All of lore.kernel.org
 help / color / mirror / Atom feed
From: Bjorn Helgaas <bhelgaas@google.com>
To: Daniel J Blueman <daniel@numascale.com>
Cc: Ingo Molnar <mingo@redhat.com>,
	Jiang Liu <jiang.liu@linux.intel.com>,
	H Peter Anvin <hpa@zytor.com>,
	Thomas Gleixner <tglx@linutronix.de>,
	Linux Kernel <linux-kernel@vger.kernel.org>,
	Steffen Persvold <sp@numascale.com>,
	"x86@kernel.org" <x86@kernel.org>,
	Yinghai Lu <yinghai@kernel.org>
Subject: Re: PCIe 32-bit MMIO exhaustion
Date: Thu, 29 Jan 2015 09:23:29 -0600	[thread overview]
Message-ID: <CAErSpo4t94BXYhhE+bh5-3_PsdKTSa113beqqz14W+_emdCGMQ@mail.gmail.com> (raw)
In-Reply-To: <54C8A10B.3070207@numascale.com>

[+cc Yinghai]

Hi Daniel,

On Wed, Jan 28, 2015 at 2:42 AM, Daniel J Blueman <daniel@numascale.com> wrote:
> With systems with a large number of PCI devices, we're seeing lack of 32-bit
> MMIO space, eg one quad-port NetXtreme-2 adapter takes 128MB of space [1].
>
> An errata to the PCIe 2.1 spec provides guidance on limitations with 64-bit
> non-prefetchable BARs (since bridges have only 32-bit non-prefetchable
> ranges) stating that vendors can enable the prefetchable bit in BARs under
> certain circumstances to allow 64-bit allocation [2].
>
> The problem with that, is that vendors can't know apriori what hosts their
> products will be in, so can't just advertise prefetchable 64-bit BARs.
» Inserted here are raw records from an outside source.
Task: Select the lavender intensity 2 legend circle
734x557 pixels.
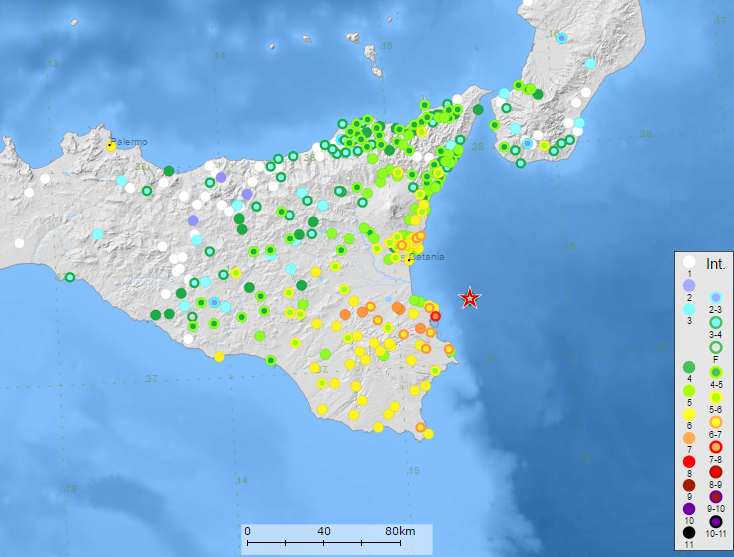Action: (689, 285)
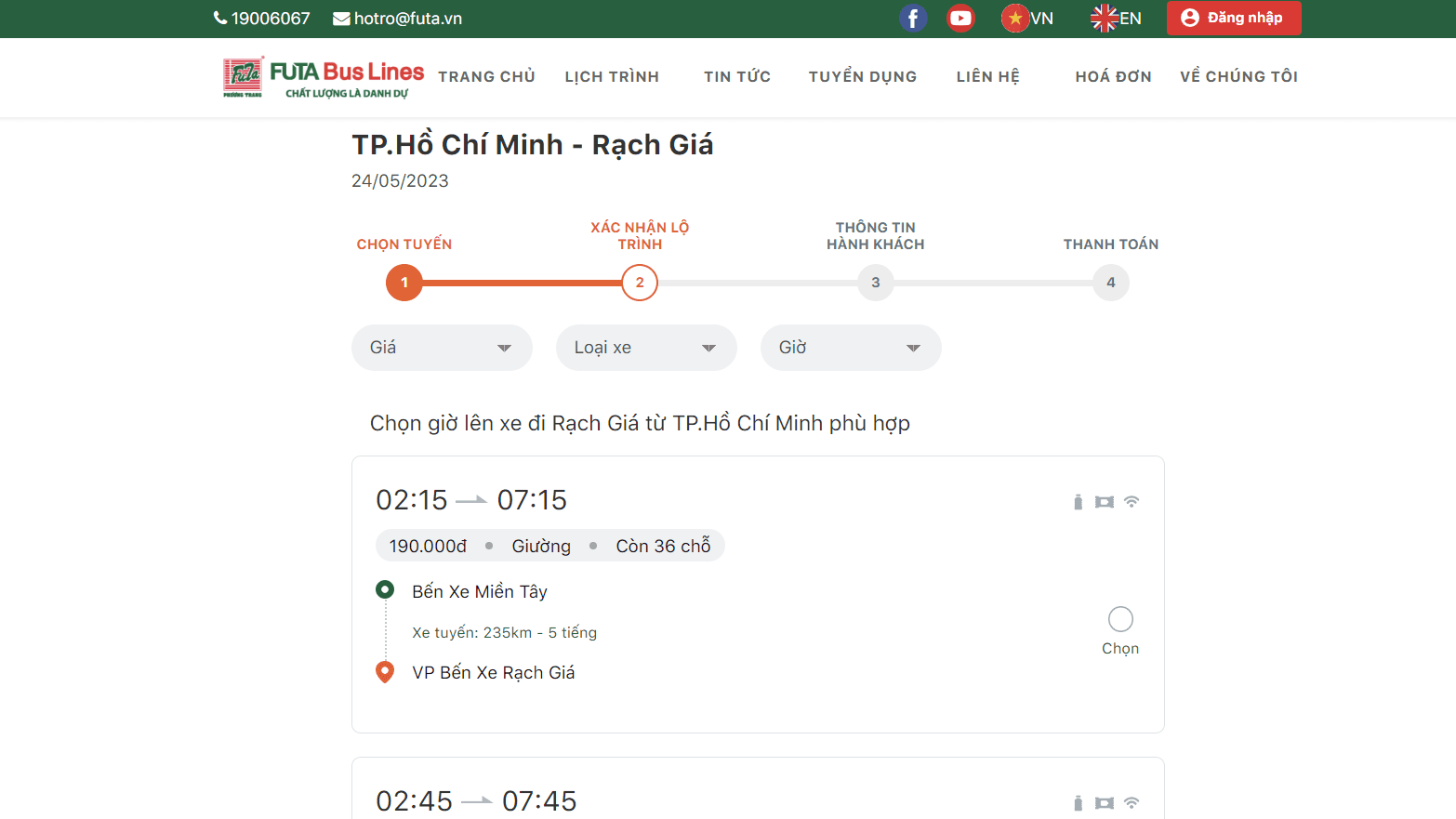Click step 2 circle Xác nhận lộ trình
Image resolution: width=1456 pixels, height=819 pixels.
click(x=640, y=283)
What
> can be done, is system firmware can use the 64-bit prefetchable BAR in
> bridges, and assign a 64-bit non-prefetchable device BAR into that area,
> where it is safe to do so (following the guidance).
>
> At present, linux denies such allocations [3] and disables the BARs. It
> seems a practical solution to allow them if the firmware believes it is
> safe.

This particular message ([3]):

> pci 0002:01:00.0: BAR 0: [mem size 0x00002000 64bit] conflicts with PCI Bus
> 0002:00 [mem 0x10020000000-0x10027ffffff pref]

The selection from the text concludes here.